It’s been twenty-odd years, but when you look at it, has there ever been a band like the Virgin Prunes? In Ireland, especially, I don’t think so.

Well I’m not the world’s biggest expert on Irish music, but I can’t think of anyone. You have very few peers. What do you think about, moving into the ‘90s, band s like Nine Inch Nails and Marilyn Manson, some fans talk about them as the heirs of the Virgin Prunes?

Well, Marilyn Manson has said he liked the Virgin Prunes and yer man from Smashing Pumpkins said he was influenced by us and even Björk at some stage said her favourite album was Over The Rainbow. I know she’s a bit mad at times, but all these people seem to… and the singer from REM said the Virgin Prunes were a brilliant band, so all these people have a lot of suss or they know something good when they hear it.

I’ve said only recently on the website that Björk’s former band Kukl seemed to be operating in similar territory to the Virgin Prunes. It’s very difficult to find bands that are very like the Virgin Prunes, but in terms of the range of the ideas and the material, I think maybe Kukl and The Pop Group were in similar territory. I don’t know whether it’s a good thing or a bad thing, but it’s incredibly hard to point to any particular band and say “yeah, that’s a Virgin Prunes influenced band”. Kevin Shields of My Bloody Valentine said he was influenced by you, but would you listen to a My Bloody Valentine record and say “yeah, this was influenced by them”?

There’s a girl in Canada, Gavin told me recently, that’s done a version of Bau-Dachong…

Yes, I’ve heard that. Have you heard many of the covers of the Virgin Prunes’ songs that various bands have done over the years?

Caroline sent me a copy of this various artists album from Italy.

What did you think of it?

[Chuckles] Some of it’s very interesting… And someone in Germany did a version of Sweet Home and it’s the oddest version I’ve heard in my life! It totally… it took the song to a new level, completely. It was like dance and drums, that kind of thing. They changed the bass and… it sounded like they were drunk, or something! Also at some point when I was touring, it was either in The Prunes or solo, there was a girl band doing Walls Of Jericho. I cracked up laughing, I’ve never laughed as much!

How were they doing it?

She hadn’t got the voice, she was screaming her head off!

Did they know that you were watching them?

I don’t think that they did. The owner of the venue said “what are you laughing at?” and I kind of insulted him a bit because I told him what I thought about it.

I have to say that there are not a lot of covers of Virgin Prunes material that I like, but it’s always interesting to see what people choose to do and how they choose to do it. I’m not really keen on a lot of the Italian stuff though.

It’s kind of amusing, isn’t it, but it doesn’t do a lot for me, really.

And this version of Bau-Dachong, I find it a bit too serious. It’s quite a relaxed song in many ways and I feel she over-articulates it. I did like the Puri-do version of Sandpaper Lullabye though and I think Kiss The Blade did a good job with Deadly Sins. I’ve thought about my fantasy cover versions over the years too. I’d still love to hear somebody do a really heavy hip-hop version of Caucasian Walk. I always wanted Public Enemy to do that! Getting back to the re-releases, I wonder whether the fact that the material is twenty years old means that everyone who would ever have wanted to hear it has already heard it, or whether there’s actually a whole new generation out there who are about to become acquainted with it?

◆ STATED EXERCISE 1:
According to the Virgin Prunes interview, which album did Björk once call her favorite?
◆ STATED EXERCISE 2:
Copy the Virgin Prunes interview word for word, starting at "Yes, I’ve heard" and ending at "were watching them?".
The lines after this point come from a different source.

◆ GIVEN MATERIAL:
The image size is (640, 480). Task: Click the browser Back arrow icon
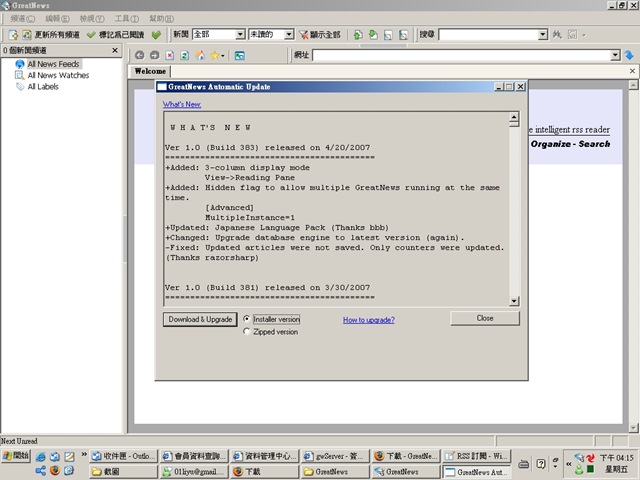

◆ TASK OUTPUT 1:
Over The Rainbow

◆ TASK OUTPUT 2:
Yes, I’ve heard that. Have you heard many of the covers of the Virgin Prunes’ songs that various bands have done over the years?

Caroline sent me a copy of this various artists album from Italy.

What did you think of it?

[Chuckles] Some of it’s very interesting… And someone in Germany did a version of Sweet Home and it’s the oddest version I’ve heard in my life! It totally… it took the song to a new level, completely. It was like dance and drums, that kind of thing. They changed the bass and… it sounded like they were drunk, or something! Also at some point when I was touring, it was either in The Prunes or solo, there was a girl band doing Walls Of Jericho. I cracked up laughing, I’ve never laughed as much!

How were they doing it?

She hadn’t got the voice, she was screaming her head off!

Did they know that you were watching them?